Please turn to page 16
Bud Black was right when he admitted that Beijing might favor the Dodgers because of their three Asian players. Every time Taiwanese shortstop Chin-Lung Hu came to bat, he received hearty support from the bleachers.
He also committed the first-ever MLB error in China and lined into a bases-loaded double play—but Beijing was proud to have a Taiwanese brother on the field with the mighty Dodgers.
In the top of the third inning, fans were given a real opportunity to cheer. Justin Germano surrendered a solo bomb to George Lombard that sailed into the right field bleachers—where it was caught by the same guy who caught the ball tossed by Macias earlier in the game.
Of the 12,000 people in attendance, he was one of a handful who'd brought a glove—and it paid off for him. The crowd loved it.
In the top of the fourth inning, a foreigner-induced wave overtook most of the stadium. That's when you knew baseball had truly arrived in China.
After five innings, "Hell's Bells" rang loudly over the loudspeaker, and Beijing welcomed baseball's all-time saves leader to his first Chinese mound.

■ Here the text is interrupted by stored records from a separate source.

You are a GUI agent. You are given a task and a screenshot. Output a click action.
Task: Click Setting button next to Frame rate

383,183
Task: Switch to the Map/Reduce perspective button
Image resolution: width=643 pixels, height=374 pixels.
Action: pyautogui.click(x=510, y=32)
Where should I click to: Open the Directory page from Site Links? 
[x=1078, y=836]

Trevor Hoffman made fairly quick work of the Dodgers in the top of the sixth.
An inning later, the announcer came on the PA system to lead the stadium in "Take Me Out to the Ballgame." Before the singing started, he welcomed all who didn’t know the words to "turn to page 16 of your programs, where you’ll find the lyrics to a traditional American baseball song."
The Dodgers and Padres traded runs to leave the score tied at three heading into the top of the ninth. With Chin-Lung Hu due up again, the fans were up out of their seats.

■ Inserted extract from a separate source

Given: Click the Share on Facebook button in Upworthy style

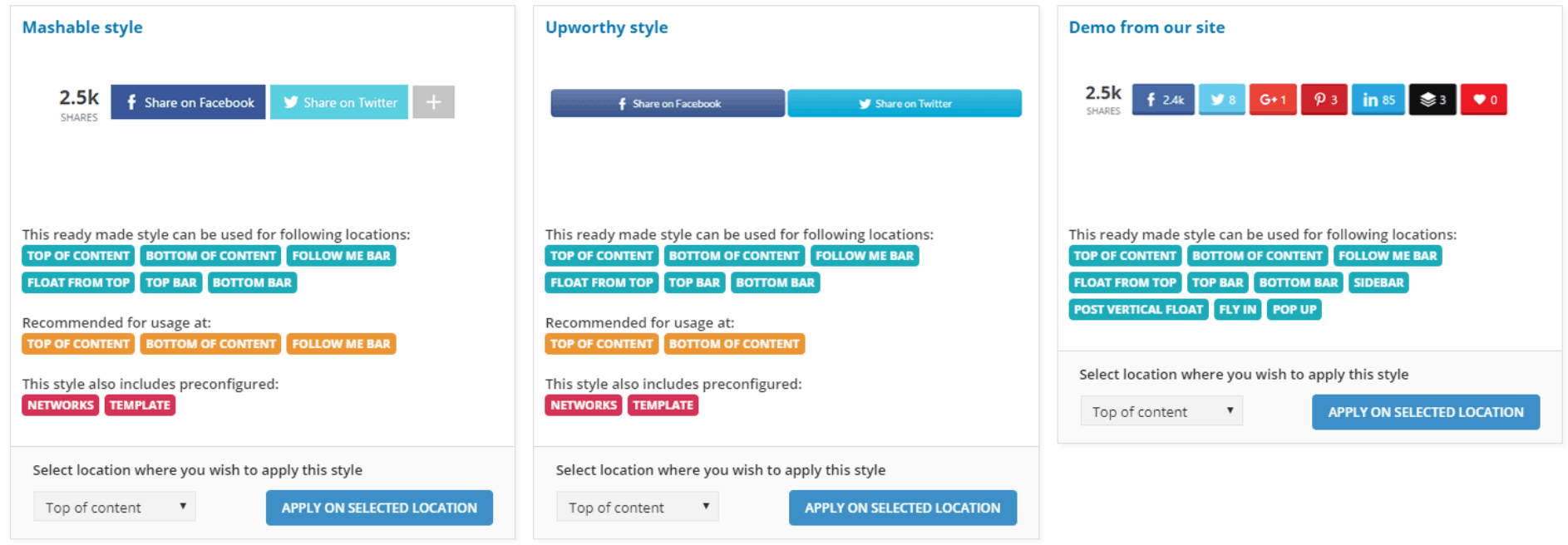Looking at the screenshot, I should pyautogui.click(x=666, y=103).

Sitting in the right field bleachers was a local man who obviously knew the intricacies of the game, as his cheering was on point and his yelling at the Taiwanese shortstop seemed like second nature.

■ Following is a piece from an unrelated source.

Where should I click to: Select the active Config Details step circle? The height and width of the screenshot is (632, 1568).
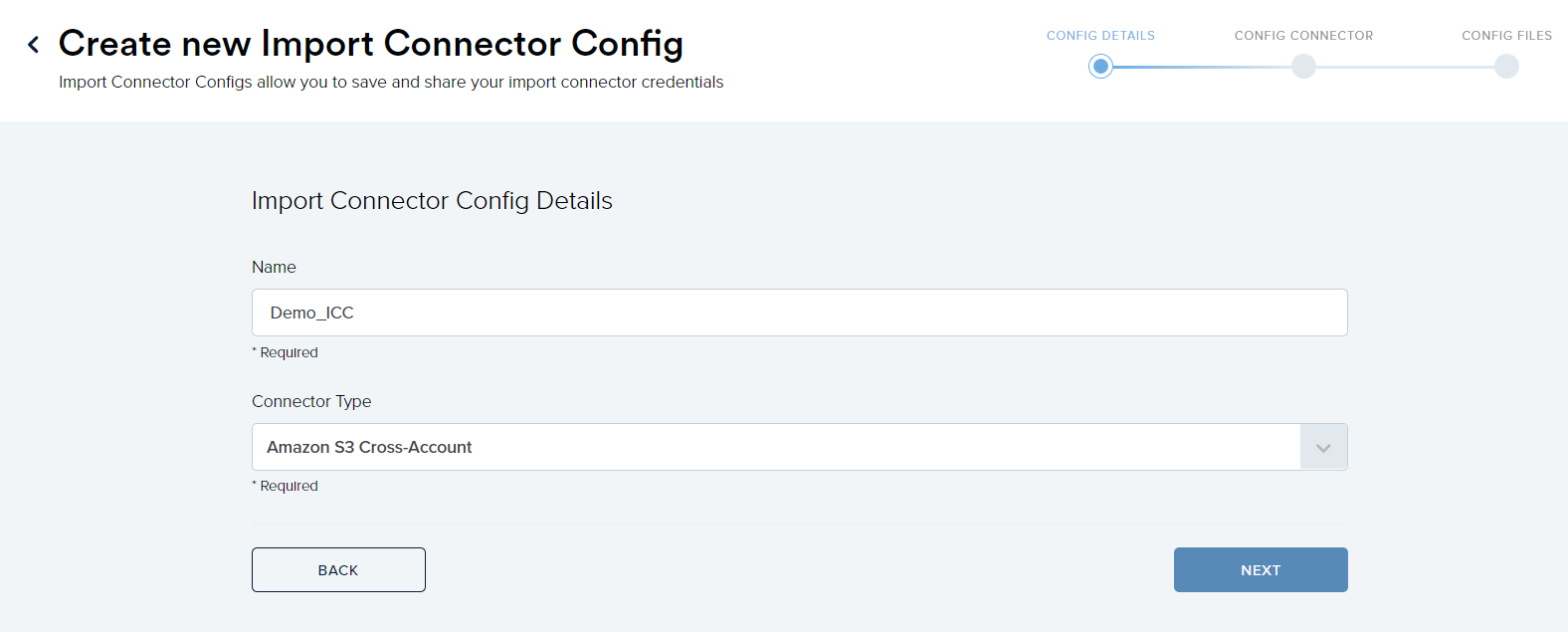[x=1100, y=67]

His name was Wu Ling. I decided to ask him the question of the weekend: “Are you cheering for the Dodgers because this Taiwanese guy is on their team?”
“I was,” he said, “but he seems to commit double murder more often than he gets on base.”
Mr. Wu has been a baseball fan since he was in middle school. Though he didn’t really understand the game until high school, he explained that baseball had always intrigued him as a kid—an interesting fact given the lack of baseball in China when Mr. Wu was a boy.
Sitting next to him was his son, and the duo reminded me of a typical father-son fan combo in the bleachers at any American game.
As Mr. Wu seemed to be about the closest thing to diehard a baseball fan I was going to find in Beijing, I asked him a few more questions.
“To tell you the truth, I think Beijing will have a hard time accepting baseball anytime soon,” he said when asked about the game's future in China. “There are not enough fans, it’s hard to watch a game here, and it’s rarely on TV.”
Bummer, I thought.
Mr. Wu went on to talk about the lack of Chinese talent, and then pointed to the crowd, which was beginning to thin out.
“Look around,” he said. “Maybe a third of these fans are Chinese. It will be a while before we can fill a stadium with Chinese people.”
I guess the instructional video on the subway trains about the rules of baseball hadn’t quite reached the masses yet. But even though nobody won the first MLB game in China, it happened.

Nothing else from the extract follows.